== WHAT TO PRODUCE ==
Repeat the listing below in full, exactly as it stands.

== TASK DATA ==

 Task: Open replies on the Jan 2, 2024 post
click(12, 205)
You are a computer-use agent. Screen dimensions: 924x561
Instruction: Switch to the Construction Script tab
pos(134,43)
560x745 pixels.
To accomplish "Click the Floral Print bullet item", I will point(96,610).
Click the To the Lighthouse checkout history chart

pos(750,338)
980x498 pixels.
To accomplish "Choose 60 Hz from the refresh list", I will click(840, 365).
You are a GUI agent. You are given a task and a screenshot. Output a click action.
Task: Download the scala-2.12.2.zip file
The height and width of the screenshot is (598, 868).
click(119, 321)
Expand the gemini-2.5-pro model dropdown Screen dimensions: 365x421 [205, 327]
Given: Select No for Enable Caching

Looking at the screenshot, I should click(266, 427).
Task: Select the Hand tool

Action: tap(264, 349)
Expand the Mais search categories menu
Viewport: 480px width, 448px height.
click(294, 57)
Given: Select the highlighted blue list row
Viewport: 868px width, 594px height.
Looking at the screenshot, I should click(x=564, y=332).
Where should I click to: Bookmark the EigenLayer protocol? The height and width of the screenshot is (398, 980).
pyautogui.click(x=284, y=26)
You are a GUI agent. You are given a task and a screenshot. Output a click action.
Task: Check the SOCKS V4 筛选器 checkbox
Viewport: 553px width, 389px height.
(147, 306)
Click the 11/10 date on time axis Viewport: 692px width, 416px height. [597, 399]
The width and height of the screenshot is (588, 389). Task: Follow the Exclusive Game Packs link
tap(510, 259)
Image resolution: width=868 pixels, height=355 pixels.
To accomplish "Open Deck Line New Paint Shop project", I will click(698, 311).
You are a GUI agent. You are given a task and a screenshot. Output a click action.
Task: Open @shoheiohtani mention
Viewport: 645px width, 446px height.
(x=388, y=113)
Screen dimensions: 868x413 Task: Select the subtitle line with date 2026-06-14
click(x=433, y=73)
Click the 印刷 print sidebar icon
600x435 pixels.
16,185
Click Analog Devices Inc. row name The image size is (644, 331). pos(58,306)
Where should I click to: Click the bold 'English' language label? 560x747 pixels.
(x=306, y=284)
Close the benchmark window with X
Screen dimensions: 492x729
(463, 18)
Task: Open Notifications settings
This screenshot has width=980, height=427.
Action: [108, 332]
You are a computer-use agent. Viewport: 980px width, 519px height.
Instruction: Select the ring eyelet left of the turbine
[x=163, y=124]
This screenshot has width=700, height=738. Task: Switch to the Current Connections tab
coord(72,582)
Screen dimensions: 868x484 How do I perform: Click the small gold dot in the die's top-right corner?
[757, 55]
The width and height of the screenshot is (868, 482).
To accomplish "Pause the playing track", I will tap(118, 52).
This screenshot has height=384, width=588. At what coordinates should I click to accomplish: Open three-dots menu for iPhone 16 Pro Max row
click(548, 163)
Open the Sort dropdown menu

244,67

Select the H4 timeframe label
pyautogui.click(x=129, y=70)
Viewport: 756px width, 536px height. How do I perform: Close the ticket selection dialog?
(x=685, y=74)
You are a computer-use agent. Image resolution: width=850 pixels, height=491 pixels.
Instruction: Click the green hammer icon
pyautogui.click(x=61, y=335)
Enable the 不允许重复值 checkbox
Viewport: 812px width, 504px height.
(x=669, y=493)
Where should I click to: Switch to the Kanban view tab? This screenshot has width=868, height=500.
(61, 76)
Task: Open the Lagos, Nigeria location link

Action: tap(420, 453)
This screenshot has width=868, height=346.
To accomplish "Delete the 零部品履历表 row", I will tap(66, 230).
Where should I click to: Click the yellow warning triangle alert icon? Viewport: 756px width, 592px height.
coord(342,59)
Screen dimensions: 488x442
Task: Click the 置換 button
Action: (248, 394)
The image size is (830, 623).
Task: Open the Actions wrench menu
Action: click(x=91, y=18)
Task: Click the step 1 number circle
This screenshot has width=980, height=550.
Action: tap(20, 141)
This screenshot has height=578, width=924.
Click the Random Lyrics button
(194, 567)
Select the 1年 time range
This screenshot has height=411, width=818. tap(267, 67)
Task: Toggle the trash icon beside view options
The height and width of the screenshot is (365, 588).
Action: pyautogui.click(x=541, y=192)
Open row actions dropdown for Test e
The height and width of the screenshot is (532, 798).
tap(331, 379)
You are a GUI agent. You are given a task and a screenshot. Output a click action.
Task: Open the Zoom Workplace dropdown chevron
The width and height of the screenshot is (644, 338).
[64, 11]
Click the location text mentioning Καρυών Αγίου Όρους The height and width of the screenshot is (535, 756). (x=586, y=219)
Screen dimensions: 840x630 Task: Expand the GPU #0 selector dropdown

== OUTPUT ==
 Task: Open replies on the Jan 2, 2024 post
click(12, 205)
You are a computer-use agent. Screen dimensions: 924x561
Instruction: Switch to the Construction Script tab
pos(134,43)
560x745 pixels.
To accomplish "Click the Floral Print bullet item", I will point(96,610).
Click the To the Lighthouse checkout history chart

pos(750,338)
980x498 pixels.
To accomplish "Choose 60 Hz from the refresh list", I will click(840, 365).
You are a GUI agent. You are given a task and a screenshot. Output a click action.
Task: Download the scala-2.12.2.zip file
The height and width of the screenshot is (598, 868).
click(119, 321)
Expand the gemini-2.5-pro model dropdown Screen dimensions: 365x421 [205, 327]
Given: Select No for Enable Caching

Looking at the screenshot, I should click(266, 427).
Task: Select the Hand tool

Action: tap(264, 349)
Expand the Mais search categories menu
Viewport: 480px width, 448px height.
click(294, 57)
Given: Select the highlighted blue list row
Viewport: 868px width, 594px height.
Looking at the screenshot, I should click(x=564, y=332).
Where should I click to: Bookmark the EigenLayer protocol? The height and width of the screenshot is (398, 980).
pyautogui.click(x=284, y=26)
You are a GUI agent. You are given a task and a screenshot. Output a click action.
Task: Check the SOCKS V4 筛选器 checkbox
Viewport: 553px width, 389px height.
(147, 306)
Click the 11/10 date on time axis Viewport: 692px width, 416px height. [597, 399]
The width and height of the screenshot is (588, 389). Task: Follow the Exclusive Game Packs link
tap(510, 259)
Image resolution: width=868 pixels, height=355 pixels.
To accomplish "Open Deck Line New Paint Shop project", I will click(698, 311).
You are a GUI agent. You are given a task and a screenshot. Output a click action.
Task: Open @shoheiohtani mention
Viewport: 645px width, 446px height.
(x=388, y=113)
Screen dimensions: 868x413 Task: Select the subtitle line with date 2026-06-14
click(x=433, y=73)
Click the 印刷 print sidebar icon
600x435 pixels.
16,185
Click Analog Devices Inc. row name The image size is (644, 331). pos(58,306)
Where should I click to: Click the bold 'English' language label? 560x747 pixels.
(x=306, y=284)
Close the benchmark window with X
Screen dimensions: 492x729
(463, 18)
Task: Open Notifications settings
This screenshot has width=980, height=427.
Action: [108, 332]
You are a computer-use agent. Viewport: 980px width, 519px height.
Instruction: Select the ring eyelet left of the turbine
[x=163, y=124]
This screenshot has width=700, height=738. Task: Switch to the Current Connections tab
coord(72,582)
Screen dimensions: 868x484 How do I perform: Click the small gold dot in the die's top-right corner?
[757, 55]
The width and height of the screenshot is (868, 482).
To accomplish "Pause the playing track", I will tap(118, 52).
This screenshot has height=384, width=588. At what coordinates should I click to accomplish: Open three-dots menu for iPhone 16 Pro Max row
click(548, 163)
Open the Sort dropdown menu

244,67

Select the H4 timeframe label
pyautogui.click(x=129, y=70)
Viewport: 756px width, 536px height. How do I perform: Close the ticket selection dialog?
(x=685, y=74)
You are a computer-use agent. Image resolution: width=850 pixels, height=491 pixels.
Instruction: Click the green hammer icon
pyautogui.click(x=61, y=335)
Enable the 不允许重复值 checkbox
Viewport: 812px width, 504px height.
(x=669, y=493)
Where should I click to: Switch to the Kanban view tab? This screenshot has width=868, height=500.
(61, 76)
Task: Open the Lagos, Nigeria location link

Action: tap(420, 453)
This screenshot has width=868, height=346.
To accomplish "Delete the 零部品履历表 row", I will tap(66, 230).
Where should I click to: Click the yellow warning triangle alert icon? Viewport: 756px width, 592px height.
coord(342,59)
Screen dimensions: 488x442
Task: Click the 置換 button
Action: (248, 394)
The image size is (830, 623).
Task: Open the Actions wrench menu
Action: click(x=91, y=18)
Task: Click the step 1 number circle
This screenshot has width=980, height=550.
Action: tap(20, 141)
This screenshot has height=578, width=924.
Click the Random Lyrics button
(194, 567)
Select the 1年 time range
This screenshot has height=411, width=818. tap(267, 67)
Task: Toggle the trash icon beside view options
The height and width of the screenshot is (365, 588).
Action: pyautogui.click(x=541, y=192)
Open row actions dropdown for Test e
The height and width of the screenshot is (532, 798).
tap(331, 379)
You are a GUI agent. You are given a task and a screenshot. Output a click action.
Task: Open the Zoom Workplace dropdown chevron
The width and height of the screenshot is (644, 338).
[64, 11]
Click the location text mentioning Καρυών Αγίου Όρους The height and width of the screenshot is (535, 756). (x=586, y=219)
Screen dimensions: 840x630 Task: Expand the GPU #0 selector dropdown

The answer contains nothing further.